> Source information
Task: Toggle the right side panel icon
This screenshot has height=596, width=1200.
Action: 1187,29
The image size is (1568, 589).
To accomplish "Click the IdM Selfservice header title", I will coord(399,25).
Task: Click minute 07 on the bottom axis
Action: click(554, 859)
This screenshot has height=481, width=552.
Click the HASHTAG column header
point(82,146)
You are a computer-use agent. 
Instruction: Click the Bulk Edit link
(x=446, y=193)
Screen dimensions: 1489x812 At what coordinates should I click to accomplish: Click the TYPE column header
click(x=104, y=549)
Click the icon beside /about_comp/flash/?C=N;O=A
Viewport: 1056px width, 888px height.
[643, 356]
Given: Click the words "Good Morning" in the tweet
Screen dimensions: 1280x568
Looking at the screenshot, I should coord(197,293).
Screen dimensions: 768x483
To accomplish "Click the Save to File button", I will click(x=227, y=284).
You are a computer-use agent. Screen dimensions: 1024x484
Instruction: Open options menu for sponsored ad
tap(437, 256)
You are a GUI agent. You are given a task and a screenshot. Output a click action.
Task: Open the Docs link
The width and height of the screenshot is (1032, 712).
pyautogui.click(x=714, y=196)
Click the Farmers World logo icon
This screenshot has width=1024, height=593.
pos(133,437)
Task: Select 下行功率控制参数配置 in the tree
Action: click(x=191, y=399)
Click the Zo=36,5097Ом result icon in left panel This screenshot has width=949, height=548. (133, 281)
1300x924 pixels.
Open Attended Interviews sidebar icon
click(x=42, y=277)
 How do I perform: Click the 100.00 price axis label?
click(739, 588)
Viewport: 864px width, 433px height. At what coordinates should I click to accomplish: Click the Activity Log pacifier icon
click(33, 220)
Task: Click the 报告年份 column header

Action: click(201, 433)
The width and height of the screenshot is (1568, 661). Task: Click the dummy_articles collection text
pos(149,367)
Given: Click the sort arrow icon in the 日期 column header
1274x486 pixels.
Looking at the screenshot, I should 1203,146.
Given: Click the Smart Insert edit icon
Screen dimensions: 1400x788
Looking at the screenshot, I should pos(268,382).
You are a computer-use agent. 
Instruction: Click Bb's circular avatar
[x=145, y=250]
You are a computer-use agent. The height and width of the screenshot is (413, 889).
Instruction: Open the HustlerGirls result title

> What is expected
Once the line with "Screen dimensions: 1489x812" is found in the records above, print exactly that line and every line after it through the line with "Task: Open the Docs link".

> Exercise answer
Screen dimensions: 1489x812 At what coordinates should I click to accomplish: Click the TYPE column header
click(x=104, y=549)
Click the icon beside /about_comp/flash/?C=N;O=A
Viewport: 1056px width, 888px height.
[643, 356]
Given: Click the words "Good Morning" in the tweet
Screen dimensions: 1280x568
Looking at the screenshot, I should coord(197,293).
Screen dimensions: 768x483
To accomplish "Click the Save to File button", I will click(x=227, y=284).
You are a computer-use agent. Screen dimensions: 1024x484
Instruction: Open options menu for sponsored ad
tap(437, 256)
You are a GUI agent. You are given a task and a screenshot. Output a click action.
Task: Open the Docs link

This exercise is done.